Gender trouble at Cine Las Americas

by

When I pulled into the parking lot outside the Regal Metropolitan 14 theaters—one of three venues screening the 100 films that make up the 13th annual Cine Las Americas film festival—I was afraid I had come to the wrong place. Sure, it was 5:30 on a Thursday afternoon—hardly prime movie-going time—but the parking lot was just about empty, and there was no indication that any kind of special event was taking place.

I had come to watch the U.S. debut of Ser y no Ser (To Be and Not To Be), a documentary chronicling the life of Raúl García Santinelli, a man born in the southern Mexican city of Mérida in 1954 with the body of a female.

Raúl was raised as a girl, but identified strongly as a male and made the decision in his late teens to undergo a gender reassignment surgery, sparking a religious and ethical debate in his community and among the doctors at Stanford University’s School of Medicine, where the operations were eventually performed.

There was only one other person in the theater when I took my seat, and only about three others arrived before the film started. (The 5:40 screening of Date Night saw a much better attendance.) The feature was prefaced by Amateur, a strange and fascinating short film whose elusive storytelling and artful camerawork were a jarring contrast to the main event.

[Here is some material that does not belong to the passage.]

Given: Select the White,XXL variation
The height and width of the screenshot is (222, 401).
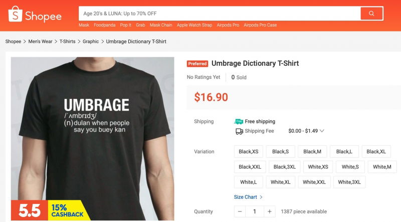Looking at the screenshot, I should [314, 182].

Ser y no Ser left much to be desired on a technical level: the camerawork was distractingly poor and the storytelling was awkward (a narrator would have been a big help)—but the story was there, and it was powerful. Even if the film failed as a work of entertainment, it was profoundly thought-provoking.

In the on-camera interviews that make up most of the film, Raúl’s friends and relatives highlight the bewildering cruelty faced by those, such as Raúl, who are born with a psychological gender that does not match their physical gender.

“Pre-judgement is a lack of information,” says one friend, in what is perhaps the central insight of the film. “His story is a difficult one to tell, and when a story is difficult to tell—when there are a lot of facts—people opt for the superficial.”

And there are few topics that face a greater lack of information and substantive discussion in our culture than gender and sexuality. Those close to Raúl tell of his desire to “do his duty”—behave like a woman—for the sake of his parents. A man who dated Raúl during his teenage years (when he was still known as Guadalupe) recalls “virile kisses,” “like being kissed by a woman, but in a very aggressive way.”

Others wondered if little Guadalupe was merely a tomboy, or a lesbian. When Raúl decided to undergo the operations that would allow his physical gender to match what he felt, many in his community decided that his “true” gender could never be changed. “Women are the mental opposite of men,” Raúl’s father-in-law remembers one person saying. “You can change sex—you can give someone a dick, but I’d ignore it.” When Raúl died of a stroke at age 49, one family member who was in mourning for him remembers being told that he should just be happy Raúl was dead.

Much of the cruelty that Raúl faced was at least partially rooted in the strong Catholic faith of his community. Another central theme of the film is the theological implications of Raúl’s story, from the Jesuit surgeon, Dr. Donald R. Laub, who performed Raúl’s sex-change operations only after obtaining permission from his bishop (who granted it after consulting Pope Paul VI), to Raúl’s priest who articulated a vision of Catholic compassion that embraced Raúl in his struggle rather than condemning him.

For all its technical shortcomings, this was a film that will stick with me much longer than Date Night (although I enjoyed it, too). Few people showed up to see this one—and they missed out.